What is asked:
Answer these about the passage below on Alan Turing and the police:
1. Where does it say homosexuality was widespread and hardly a secret?
2. What kinds of cases usually got to court?
3. Who does it say got into a little bother over this issue?

Extracted text:
------

Why was Alan Turing vilified, convicted, and chemically castrated despite his vital contributions, while his near contemporary intellectual John Maynard Keynes, open about his homosexuality, was tolerated?
The British police did not actively pursue homosexuals qua homosexuals. There was hardly any secret about the widespread incidence of homosexuality at Oxbridge and the major public schools, and the police didn't see that as any of their concern. The recent editions of Chips Channons's diaries are filled with homosexual liaisons edited out of the earlier versions, and at no point did (or would) the police intervene.
And this is arguably not just a matter of the privileges of the upper classes: there are few cases of the police or courts expressing any particular interest in what happened behind closed doors, and convictions for sodomy were few and far between. Cases that did get to court usually involved children, or public exposure, or violence, or one of the parties feeling aggrieved and using the police in spite, or the implications of the then-current divorce laws. Otherwise, if you were not on the police's radar, how would they know what you were doing? They were not particularly interested in investigating the private activities of otherwise law-abiding people. The police did not, in general, regard rumour and gossip and grounds to investigate, and in any event, what evidence would they have other than the accounts of the participants? (Adut, 2005) writes about this, and one might gently note that Naomi Wolf has got herself into a little bother over this issue.

------

Rows of pointing data:
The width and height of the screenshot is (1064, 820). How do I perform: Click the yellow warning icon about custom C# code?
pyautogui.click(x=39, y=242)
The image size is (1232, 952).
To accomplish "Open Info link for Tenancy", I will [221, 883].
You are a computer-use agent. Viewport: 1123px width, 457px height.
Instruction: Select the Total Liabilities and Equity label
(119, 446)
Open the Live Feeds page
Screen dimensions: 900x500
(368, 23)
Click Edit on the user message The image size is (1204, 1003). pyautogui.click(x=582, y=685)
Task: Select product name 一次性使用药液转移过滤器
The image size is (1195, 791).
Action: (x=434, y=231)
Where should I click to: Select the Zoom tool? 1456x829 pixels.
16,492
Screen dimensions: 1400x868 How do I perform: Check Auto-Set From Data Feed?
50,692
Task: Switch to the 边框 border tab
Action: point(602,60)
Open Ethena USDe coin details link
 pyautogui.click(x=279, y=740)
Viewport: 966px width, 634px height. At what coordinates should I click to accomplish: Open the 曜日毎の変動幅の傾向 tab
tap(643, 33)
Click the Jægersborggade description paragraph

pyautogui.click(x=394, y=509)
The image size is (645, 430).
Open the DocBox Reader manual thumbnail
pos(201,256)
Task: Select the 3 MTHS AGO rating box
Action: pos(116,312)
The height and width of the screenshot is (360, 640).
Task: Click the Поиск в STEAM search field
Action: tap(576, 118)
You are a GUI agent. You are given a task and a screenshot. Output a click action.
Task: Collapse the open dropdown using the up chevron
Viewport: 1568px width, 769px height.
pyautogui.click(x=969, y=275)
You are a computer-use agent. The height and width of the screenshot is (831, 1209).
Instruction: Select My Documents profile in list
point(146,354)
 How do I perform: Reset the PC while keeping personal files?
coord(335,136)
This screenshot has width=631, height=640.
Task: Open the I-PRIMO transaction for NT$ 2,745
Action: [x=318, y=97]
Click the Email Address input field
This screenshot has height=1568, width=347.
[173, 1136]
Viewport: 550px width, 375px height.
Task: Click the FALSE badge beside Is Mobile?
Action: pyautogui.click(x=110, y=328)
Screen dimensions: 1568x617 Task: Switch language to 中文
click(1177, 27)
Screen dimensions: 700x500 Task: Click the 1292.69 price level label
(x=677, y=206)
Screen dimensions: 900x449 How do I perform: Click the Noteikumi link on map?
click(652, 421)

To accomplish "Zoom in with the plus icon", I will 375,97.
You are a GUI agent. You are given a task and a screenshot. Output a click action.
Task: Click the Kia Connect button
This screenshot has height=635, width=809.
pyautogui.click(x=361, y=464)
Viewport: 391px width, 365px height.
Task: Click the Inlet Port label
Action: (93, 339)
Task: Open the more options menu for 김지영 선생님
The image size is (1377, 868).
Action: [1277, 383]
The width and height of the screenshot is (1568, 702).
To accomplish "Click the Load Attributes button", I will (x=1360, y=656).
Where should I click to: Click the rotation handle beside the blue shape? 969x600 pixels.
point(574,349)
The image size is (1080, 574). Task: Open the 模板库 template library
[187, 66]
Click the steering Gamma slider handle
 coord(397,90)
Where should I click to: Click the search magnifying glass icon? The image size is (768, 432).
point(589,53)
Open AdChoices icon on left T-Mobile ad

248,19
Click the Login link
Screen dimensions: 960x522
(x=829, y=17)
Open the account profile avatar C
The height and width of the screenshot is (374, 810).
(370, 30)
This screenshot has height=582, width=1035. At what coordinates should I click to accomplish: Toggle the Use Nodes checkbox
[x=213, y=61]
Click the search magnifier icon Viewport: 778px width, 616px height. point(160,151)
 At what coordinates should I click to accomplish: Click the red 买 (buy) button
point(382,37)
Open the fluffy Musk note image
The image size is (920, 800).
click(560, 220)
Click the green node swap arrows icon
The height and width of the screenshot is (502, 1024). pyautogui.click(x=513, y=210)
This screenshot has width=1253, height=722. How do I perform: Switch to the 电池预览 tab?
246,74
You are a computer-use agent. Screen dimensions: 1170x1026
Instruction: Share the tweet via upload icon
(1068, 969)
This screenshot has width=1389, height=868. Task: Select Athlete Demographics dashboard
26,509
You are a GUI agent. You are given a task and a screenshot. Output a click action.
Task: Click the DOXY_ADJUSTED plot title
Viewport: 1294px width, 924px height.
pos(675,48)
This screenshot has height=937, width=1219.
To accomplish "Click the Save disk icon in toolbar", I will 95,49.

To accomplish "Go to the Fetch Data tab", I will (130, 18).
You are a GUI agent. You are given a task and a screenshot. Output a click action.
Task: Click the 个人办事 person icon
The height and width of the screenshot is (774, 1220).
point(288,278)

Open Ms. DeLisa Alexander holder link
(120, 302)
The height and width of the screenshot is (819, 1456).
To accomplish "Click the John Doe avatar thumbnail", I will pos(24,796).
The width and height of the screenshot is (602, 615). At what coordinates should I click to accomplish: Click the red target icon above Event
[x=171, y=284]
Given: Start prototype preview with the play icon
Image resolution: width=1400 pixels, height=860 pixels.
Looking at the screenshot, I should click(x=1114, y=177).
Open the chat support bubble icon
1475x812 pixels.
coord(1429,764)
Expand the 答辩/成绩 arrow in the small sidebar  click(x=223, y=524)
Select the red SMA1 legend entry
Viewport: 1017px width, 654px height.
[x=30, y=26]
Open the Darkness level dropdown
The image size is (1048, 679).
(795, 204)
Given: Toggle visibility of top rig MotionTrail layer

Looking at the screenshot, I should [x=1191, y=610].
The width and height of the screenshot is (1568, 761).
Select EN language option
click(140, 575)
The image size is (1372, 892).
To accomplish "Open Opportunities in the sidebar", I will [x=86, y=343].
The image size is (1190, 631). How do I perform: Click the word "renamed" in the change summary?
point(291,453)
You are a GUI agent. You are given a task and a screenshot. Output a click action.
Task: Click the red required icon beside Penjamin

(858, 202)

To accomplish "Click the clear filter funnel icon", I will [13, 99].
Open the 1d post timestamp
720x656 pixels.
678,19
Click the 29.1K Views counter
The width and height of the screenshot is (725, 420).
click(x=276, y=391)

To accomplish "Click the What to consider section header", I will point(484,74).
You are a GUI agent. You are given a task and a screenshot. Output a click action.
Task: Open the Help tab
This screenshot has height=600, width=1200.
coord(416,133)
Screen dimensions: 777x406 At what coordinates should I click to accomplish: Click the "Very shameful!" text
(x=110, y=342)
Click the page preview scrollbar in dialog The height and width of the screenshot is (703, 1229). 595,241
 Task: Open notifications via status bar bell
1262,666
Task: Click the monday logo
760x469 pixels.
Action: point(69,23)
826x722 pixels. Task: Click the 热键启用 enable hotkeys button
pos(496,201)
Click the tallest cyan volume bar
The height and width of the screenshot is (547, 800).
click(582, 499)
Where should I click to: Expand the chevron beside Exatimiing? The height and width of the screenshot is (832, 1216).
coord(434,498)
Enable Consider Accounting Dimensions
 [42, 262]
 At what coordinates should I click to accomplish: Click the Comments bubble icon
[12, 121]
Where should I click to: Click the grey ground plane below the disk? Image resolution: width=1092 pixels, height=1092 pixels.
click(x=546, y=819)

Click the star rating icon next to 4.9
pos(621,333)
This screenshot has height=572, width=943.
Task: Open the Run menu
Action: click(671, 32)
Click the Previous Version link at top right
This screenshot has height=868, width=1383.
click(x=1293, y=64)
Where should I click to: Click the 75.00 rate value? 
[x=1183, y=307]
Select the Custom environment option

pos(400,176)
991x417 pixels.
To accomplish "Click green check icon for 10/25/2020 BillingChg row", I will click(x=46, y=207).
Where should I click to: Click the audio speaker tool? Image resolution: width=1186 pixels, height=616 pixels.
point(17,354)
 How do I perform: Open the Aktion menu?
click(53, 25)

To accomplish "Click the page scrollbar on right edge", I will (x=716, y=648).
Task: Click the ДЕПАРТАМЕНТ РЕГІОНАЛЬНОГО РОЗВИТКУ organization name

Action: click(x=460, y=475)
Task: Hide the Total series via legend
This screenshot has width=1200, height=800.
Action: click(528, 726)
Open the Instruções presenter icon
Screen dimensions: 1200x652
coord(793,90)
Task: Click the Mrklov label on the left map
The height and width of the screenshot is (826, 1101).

------

Output of the exercise:
1. At Oxbridge and the major public schools.
2. Cases involving children, public exposure, or violence; cases where one of the parties felt aggrieved and used the police in spite; and cases tied to the divorce laws of the time.
3. Naomi Wolf.